## Task item
In the entries below, find the line with "Click the green code snippet message bubble" and print exactly every line from there up to and including the line with "Given: Switch to the female tab", with no other lines.

Collected data entries:
· · · · · · ·
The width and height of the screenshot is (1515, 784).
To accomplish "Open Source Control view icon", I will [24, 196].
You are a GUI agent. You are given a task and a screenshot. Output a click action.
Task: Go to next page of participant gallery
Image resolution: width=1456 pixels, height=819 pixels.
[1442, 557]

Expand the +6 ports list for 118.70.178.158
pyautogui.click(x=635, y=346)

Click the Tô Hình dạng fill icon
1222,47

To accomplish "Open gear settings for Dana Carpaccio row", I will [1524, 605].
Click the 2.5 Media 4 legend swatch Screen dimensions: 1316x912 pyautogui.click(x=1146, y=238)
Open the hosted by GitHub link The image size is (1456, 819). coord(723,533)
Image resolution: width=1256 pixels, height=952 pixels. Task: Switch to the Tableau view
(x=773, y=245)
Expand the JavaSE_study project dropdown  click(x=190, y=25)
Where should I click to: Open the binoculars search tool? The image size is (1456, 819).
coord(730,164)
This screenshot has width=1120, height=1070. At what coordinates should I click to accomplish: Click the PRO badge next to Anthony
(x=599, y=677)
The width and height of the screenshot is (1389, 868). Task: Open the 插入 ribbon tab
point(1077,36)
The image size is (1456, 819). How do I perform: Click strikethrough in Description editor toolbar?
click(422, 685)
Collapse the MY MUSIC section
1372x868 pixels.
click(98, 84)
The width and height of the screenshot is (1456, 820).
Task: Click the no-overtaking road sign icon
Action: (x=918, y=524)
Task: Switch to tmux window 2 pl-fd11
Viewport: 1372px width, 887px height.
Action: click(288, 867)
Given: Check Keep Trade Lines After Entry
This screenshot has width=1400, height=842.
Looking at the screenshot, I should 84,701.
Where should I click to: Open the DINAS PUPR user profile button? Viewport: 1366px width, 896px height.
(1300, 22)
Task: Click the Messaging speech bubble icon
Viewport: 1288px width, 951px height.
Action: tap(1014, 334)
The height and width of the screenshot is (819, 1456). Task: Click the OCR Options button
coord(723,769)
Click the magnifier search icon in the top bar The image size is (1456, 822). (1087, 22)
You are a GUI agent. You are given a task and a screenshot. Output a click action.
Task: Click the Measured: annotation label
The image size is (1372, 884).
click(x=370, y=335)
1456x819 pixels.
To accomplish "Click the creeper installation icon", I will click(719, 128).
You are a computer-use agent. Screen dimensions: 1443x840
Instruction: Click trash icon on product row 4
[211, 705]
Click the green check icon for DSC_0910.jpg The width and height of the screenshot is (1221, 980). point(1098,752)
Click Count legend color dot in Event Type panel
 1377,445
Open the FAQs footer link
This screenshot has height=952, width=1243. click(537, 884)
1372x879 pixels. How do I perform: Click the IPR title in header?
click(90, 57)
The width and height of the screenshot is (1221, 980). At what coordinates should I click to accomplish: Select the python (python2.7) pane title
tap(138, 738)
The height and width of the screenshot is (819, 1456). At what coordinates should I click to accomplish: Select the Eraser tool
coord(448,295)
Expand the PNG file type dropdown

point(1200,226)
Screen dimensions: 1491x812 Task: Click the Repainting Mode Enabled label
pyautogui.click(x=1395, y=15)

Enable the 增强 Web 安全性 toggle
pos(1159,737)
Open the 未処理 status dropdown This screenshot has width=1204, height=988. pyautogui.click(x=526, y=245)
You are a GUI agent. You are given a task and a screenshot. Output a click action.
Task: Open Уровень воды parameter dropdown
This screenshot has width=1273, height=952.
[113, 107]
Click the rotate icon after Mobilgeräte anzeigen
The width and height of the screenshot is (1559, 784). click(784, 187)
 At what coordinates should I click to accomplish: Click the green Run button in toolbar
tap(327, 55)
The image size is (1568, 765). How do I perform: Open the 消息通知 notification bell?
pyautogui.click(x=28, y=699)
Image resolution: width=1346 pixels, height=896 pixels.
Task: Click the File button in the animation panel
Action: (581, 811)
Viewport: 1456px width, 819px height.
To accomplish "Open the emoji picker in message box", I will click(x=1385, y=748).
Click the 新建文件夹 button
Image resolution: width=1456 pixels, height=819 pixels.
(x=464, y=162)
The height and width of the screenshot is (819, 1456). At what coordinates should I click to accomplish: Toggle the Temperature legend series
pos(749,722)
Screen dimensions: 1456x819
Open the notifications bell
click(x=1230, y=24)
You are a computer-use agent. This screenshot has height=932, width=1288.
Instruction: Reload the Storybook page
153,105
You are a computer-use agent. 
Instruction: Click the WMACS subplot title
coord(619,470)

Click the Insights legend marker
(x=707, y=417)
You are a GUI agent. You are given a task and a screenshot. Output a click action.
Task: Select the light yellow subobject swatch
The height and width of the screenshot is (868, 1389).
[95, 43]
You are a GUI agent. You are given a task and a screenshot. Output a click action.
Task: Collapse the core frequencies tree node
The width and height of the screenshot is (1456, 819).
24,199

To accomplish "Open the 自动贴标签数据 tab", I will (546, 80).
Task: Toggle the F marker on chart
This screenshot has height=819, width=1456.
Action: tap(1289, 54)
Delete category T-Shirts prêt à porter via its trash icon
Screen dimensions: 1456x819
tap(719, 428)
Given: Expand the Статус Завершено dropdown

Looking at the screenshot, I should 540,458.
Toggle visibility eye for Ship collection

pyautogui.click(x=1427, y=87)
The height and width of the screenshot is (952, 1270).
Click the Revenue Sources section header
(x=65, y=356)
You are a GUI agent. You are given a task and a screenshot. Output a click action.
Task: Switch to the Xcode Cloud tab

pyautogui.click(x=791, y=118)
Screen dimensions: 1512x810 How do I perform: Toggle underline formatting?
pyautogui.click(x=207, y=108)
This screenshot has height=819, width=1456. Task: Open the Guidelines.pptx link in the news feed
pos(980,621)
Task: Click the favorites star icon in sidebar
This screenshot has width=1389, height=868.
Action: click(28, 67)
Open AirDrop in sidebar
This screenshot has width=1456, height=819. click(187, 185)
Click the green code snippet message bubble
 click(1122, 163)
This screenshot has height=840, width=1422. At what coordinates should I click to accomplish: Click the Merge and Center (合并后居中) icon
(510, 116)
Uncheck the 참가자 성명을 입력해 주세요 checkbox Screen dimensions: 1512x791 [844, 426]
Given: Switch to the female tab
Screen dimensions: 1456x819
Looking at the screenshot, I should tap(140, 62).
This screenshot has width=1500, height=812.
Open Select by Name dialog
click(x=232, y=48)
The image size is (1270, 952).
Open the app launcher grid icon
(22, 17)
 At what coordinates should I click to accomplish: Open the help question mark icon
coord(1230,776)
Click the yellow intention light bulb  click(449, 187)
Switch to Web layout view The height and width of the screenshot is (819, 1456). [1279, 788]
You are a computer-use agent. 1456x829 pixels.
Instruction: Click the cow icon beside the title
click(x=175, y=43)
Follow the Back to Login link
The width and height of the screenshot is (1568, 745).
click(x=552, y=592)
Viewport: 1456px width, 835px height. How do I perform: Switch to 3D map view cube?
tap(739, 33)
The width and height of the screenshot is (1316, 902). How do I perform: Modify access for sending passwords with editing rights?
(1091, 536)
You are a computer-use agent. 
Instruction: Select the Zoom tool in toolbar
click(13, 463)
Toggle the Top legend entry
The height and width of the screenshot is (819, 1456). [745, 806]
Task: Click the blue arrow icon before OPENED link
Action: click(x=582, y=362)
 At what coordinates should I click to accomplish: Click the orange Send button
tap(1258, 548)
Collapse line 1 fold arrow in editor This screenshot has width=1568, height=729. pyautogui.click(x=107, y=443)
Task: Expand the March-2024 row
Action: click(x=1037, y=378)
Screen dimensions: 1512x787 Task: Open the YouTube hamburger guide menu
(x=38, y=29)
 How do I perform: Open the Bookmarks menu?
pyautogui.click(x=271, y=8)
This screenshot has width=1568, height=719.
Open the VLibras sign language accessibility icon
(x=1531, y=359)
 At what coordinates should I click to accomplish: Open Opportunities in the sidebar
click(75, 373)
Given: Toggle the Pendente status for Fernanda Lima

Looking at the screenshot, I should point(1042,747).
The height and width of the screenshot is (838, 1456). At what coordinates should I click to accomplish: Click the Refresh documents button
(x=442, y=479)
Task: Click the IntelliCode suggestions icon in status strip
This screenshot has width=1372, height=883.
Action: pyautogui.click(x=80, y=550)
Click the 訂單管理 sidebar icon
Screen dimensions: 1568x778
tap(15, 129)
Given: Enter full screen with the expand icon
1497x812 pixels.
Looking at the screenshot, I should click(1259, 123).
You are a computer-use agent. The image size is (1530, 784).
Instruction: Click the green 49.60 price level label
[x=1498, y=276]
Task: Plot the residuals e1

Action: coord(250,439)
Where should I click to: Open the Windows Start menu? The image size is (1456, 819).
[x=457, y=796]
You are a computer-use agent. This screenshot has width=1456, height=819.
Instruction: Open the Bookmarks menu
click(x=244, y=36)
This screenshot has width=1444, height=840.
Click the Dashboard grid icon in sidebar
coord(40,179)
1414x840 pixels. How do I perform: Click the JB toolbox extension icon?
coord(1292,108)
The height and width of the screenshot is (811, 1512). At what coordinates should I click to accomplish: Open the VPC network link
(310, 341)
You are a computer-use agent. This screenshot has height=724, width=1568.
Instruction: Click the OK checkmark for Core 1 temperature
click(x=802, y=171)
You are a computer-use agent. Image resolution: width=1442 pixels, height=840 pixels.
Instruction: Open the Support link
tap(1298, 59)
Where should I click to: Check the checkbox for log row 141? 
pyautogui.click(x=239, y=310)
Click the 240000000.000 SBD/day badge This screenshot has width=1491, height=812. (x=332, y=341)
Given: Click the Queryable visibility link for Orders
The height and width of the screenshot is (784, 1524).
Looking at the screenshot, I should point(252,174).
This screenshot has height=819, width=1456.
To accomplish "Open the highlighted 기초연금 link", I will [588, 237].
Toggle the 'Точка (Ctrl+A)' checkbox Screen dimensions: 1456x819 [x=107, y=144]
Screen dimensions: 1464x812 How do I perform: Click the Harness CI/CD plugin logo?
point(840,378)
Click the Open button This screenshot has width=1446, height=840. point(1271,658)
· · · · · · ·
## Result for this task
Click the green code snippet message bubble
 click(1122, 163)
This screenshot has height=840, width=1422. At what coordinates should I click to accomplish: Click the Merge and Center (合并后居中) icon
(510, 116)
Uncheck the 참가자 성명을 입력해 주세요 checkbox Screen dimensions: 1512x791 [844, 426]
Given: Switch to the female tab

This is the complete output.